Had the collapse of their household broken Oikura’s mother’s spirit? Had their household, violent or not, made her happy─supporting her heart and mind?

In any case, no, I couldn’t imagine─what a daughter must feel when her mother falls into a state like that. Maybe Senjogahara could show some degree of understanding─no, even her case was different. She never had to take care of her mother.

“My grades at school plummeted. It felt so frustrating… All those kids dumber than me, passing me by. All because I was a good girl who cared for her mother… Well, the school did seem to consider my situation and offered me their egotistical sympathy by bumping my grades. Heh, I mean, how else would I have ever gotten into Naoetsu High with grades and a transcript like that…”

Perhaps that was why she seemed so unnecessarily proud to be a Naoetsu High student in my first-year eyes.
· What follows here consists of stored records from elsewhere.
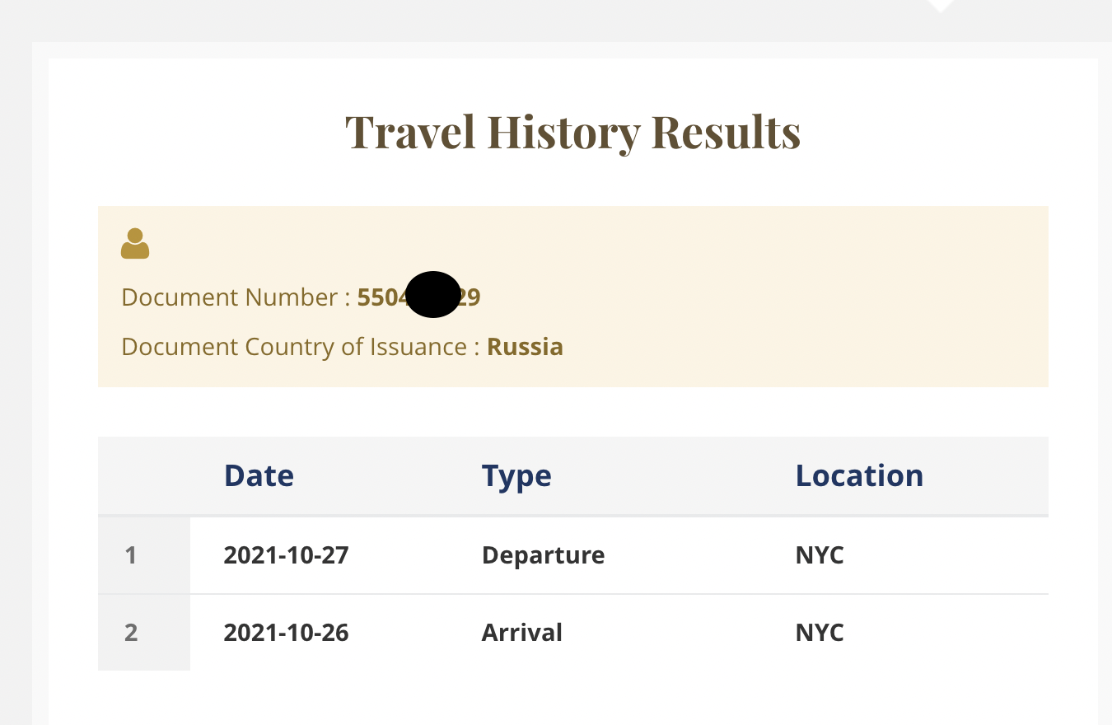Screen dimensions: 1112x725
Task: Click the Date column header
Action: (x=259, y=476)
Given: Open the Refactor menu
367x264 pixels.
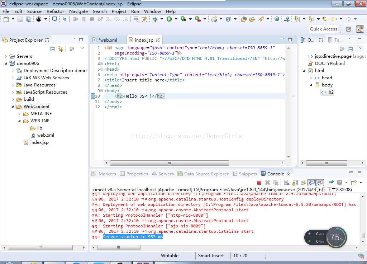Looking at the screenshot, I should pyautogui.click(x=55, y=11).
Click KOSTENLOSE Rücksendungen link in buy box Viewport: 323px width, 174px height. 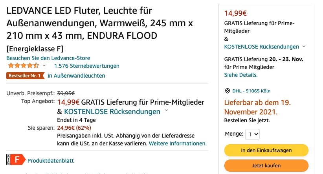[x=261, y=47]
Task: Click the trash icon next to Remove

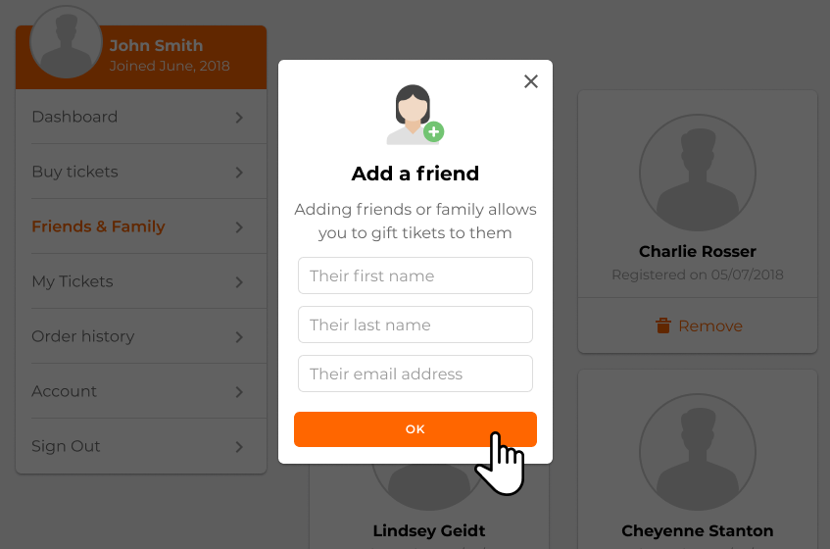Action: (x=663, y=325)
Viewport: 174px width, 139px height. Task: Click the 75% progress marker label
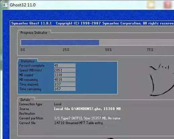point(150,50)
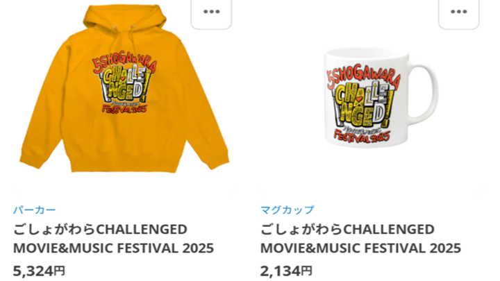Click the red 5SHOGAWARA lettering on the hoodie
Screen dimensions: 500x281
[125, 65]
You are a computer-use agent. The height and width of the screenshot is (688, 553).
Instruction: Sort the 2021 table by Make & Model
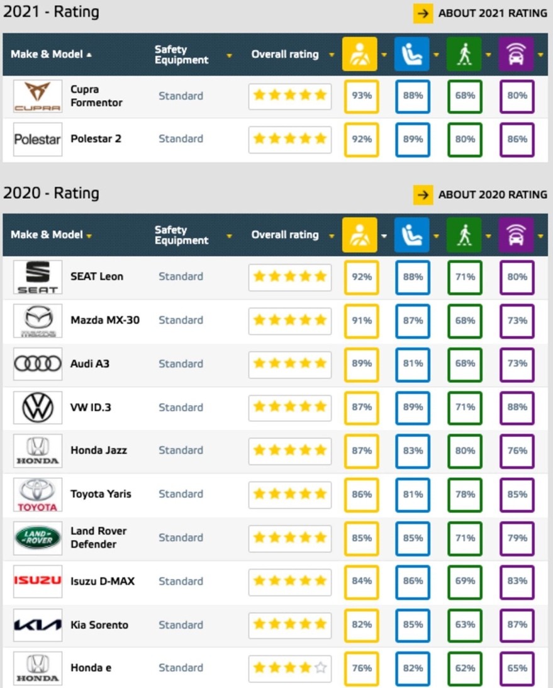pyautogui.click(x=52, y=54)
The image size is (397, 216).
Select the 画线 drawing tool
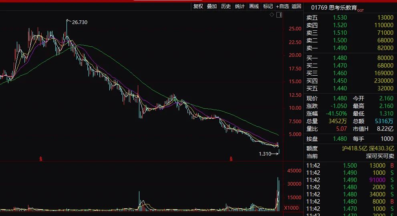pos(254,6)

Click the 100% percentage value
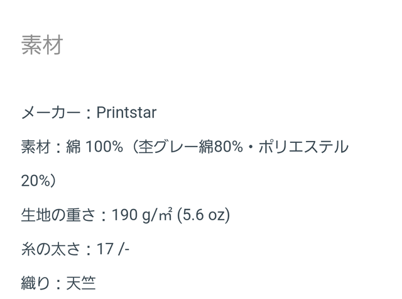pyautogui.click(x=104, y=147)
Perhaps it was part of the reason for her math complex involving me as well.

Something she should have been able to do but couldn’t. Unable to make use of her talents as opportunities were stolen from her─that feeling of being left behind. Given her pride, that multi-year stretch would have been an unimaginable struggle.

“But still, your mother is your mother─your mom is your mom. And your parent is your parent. I’d already lost one of them, so I thought I needed to be careful not to lose the other. That she’d decide to leave her room someday. That maybe she’d even apologize to me for saying things like parents can’t choose their children─maybe she’d say she was glad to have had me. After all, you never know what’s going to happen in this world, right? No one knows what the future holds. Or are you going to say that the future is predetermined and locked in place?”

Oikura coughed here─not to pause, but as if she’d choked on something. She’d had trouble saying my name, too, so it did seem like she wasn’t used to talking.

“Fortunately, Japan has relatively substantial social welfare programs. Even if my mother didn’t earn money, even if my male parent never sent alimony or child support, get the right documents in order and a mother with one child can get enough to just barely put food on the table. So I never once thought life would be better if my mother disappeared─that I can be sure of.”

Then it resumed. Her madness.

“I mean, I prayed every single night. Please, keep me from thinking life would be better if my mother disappeared. Please, keep me from thinking life would be better if my mother disappeared. Please, keep me from thinking life would be better if my mother disappeared. Please, keep me from thinking life would be better if my mother disappeared.”

But.

My mother disappeared.

Against my wishes.

“She disappeared one day, without saying a word to me, without telling me anything─I came home from school and my mother was gone. She disappeared all of a sudden, without warning─just like me, wouldn’t you say?”

They say girls take after their male parents, but I think I’m more like my mother─and.

Oikura laughed. I suppose she had her mother’s laugh.